After several days of primitive provinciality, I was looking forward to some time in the bustling civility of Burgos, pop 169,682 according to my guidebook.
Guidebooks deserve a mention here. While the French and Germans and even Danes have extensive options that provide extensive details, we English speakers are somewhat limited. I mentioned that I acquired the UK Confraternity of Saint James‘s Pilgrim Guide to the Camino Frances for its comprehensiveness and updates, despite it complete lack of maps. The reality is that my only other option was the boorish A Pilgrim’s Guide to the Camino by John Brierly. It had maps, but also trite prayers and ethereal reflections, and a 33-stage plan.

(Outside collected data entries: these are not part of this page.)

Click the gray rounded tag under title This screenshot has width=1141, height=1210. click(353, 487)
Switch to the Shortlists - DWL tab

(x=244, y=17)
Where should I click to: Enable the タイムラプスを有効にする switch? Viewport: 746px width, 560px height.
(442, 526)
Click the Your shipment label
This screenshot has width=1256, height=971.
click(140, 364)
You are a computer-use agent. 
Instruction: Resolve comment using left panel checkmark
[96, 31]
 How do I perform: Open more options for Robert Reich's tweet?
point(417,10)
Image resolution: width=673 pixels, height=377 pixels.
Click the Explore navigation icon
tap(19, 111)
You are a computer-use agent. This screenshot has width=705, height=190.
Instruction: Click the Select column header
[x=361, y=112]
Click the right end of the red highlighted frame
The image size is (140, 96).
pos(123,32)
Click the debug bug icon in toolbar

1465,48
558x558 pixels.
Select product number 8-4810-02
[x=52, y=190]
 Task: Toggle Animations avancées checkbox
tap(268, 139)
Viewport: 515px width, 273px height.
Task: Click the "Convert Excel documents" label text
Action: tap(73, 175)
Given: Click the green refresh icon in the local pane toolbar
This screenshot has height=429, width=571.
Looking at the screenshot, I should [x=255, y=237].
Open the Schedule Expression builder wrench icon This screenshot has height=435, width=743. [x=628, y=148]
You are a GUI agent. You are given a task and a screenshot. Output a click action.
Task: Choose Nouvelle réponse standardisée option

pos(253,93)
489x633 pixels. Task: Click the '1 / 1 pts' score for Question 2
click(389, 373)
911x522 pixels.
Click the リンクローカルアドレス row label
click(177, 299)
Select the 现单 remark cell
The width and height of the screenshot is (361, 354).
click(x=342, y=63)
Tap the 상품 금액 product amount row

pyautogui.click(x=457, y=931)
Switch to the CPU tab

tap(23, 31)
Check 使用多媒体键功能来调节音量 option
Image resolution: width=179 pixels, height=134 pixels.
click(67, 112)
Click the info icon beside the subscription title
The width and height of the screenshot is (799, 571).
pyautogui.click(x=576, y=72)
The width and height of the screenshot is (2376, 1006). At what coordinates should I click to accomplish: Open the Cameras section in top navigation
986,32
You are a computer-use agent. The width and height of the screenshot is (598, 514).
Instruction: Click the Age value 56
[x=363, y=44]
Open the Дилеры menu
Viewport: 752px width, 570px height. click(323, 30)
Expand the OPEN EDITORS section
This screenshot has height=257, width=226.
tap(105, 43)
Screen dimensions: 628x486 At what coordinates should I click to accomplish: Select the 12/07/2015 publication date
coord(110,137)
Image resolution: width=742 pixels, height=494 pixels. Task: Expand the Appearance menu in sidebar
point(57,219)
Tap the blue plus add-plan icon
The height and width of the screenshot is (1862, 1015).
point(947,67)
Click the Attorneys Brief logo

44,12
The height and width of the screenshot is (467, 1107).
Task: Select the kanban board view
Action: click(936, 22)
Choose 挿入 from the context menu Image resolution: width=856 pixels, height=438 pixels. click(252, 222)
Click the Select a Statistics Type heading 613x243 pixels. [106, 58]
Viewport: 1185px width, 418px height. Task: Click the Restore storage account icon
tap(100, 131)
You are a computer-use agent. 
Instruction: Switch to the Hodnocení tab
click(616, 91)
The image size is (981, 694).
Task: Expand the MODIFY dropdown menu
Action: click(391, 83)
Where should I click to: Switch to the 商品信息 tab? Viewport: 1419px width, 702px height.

What I came to realize on the Way, however, is that we don’t really need a guidebook at all. The Way forward was mostly clearly marked once I knew what to look for, and I never lacked fellow pilgrims or locals or help interpret more complicated forks. Is this true in life too?
(I will admit it might have been useful to read German comedian Hape Kerkeling’s best-selling I’m Off Then: Losing and Finding Myself on the Camino de Santiago before departing. This book is probably responsible more than any other thing for the Camino’s recent popularity.)
While I learned to completely disregard the alternative paths my guidebook described – the path I needed to take would be abundantly clear, and the alternative not, confusing, long and generally not otherwise reawarding – occasionally the confraternity came through with some valuable lodging information.
After an 8km slog through the industrial outskirts of Burgos (I walk at a pretty quick 5k/hour clip), I knew the industrial housing of the 178 bed municipal albergue with “coffee dispenser and snack machine” would not be in the cards. Instead, based on the confraternity’s recommendation I headed off towards the 18 bed Santiago y Santa Catalina above the Capilla de la Divina Pastora and a plaza away from the exceptional Gothic cathedral.
Hospitalero Juan made no attempt to speak English. Nevertheless, I negotiated the final bunk and a dinner recommendation. At lights out, after the German below me had hacked up several cups of phlegm and a young girl walking from France arrived with no money at all, hospitalero Juan serenaded us with his guitar and tender tenor.
It was almost like being in the provinces, except one of the world’s most impressive examples of Gothic architecture was just around the corner.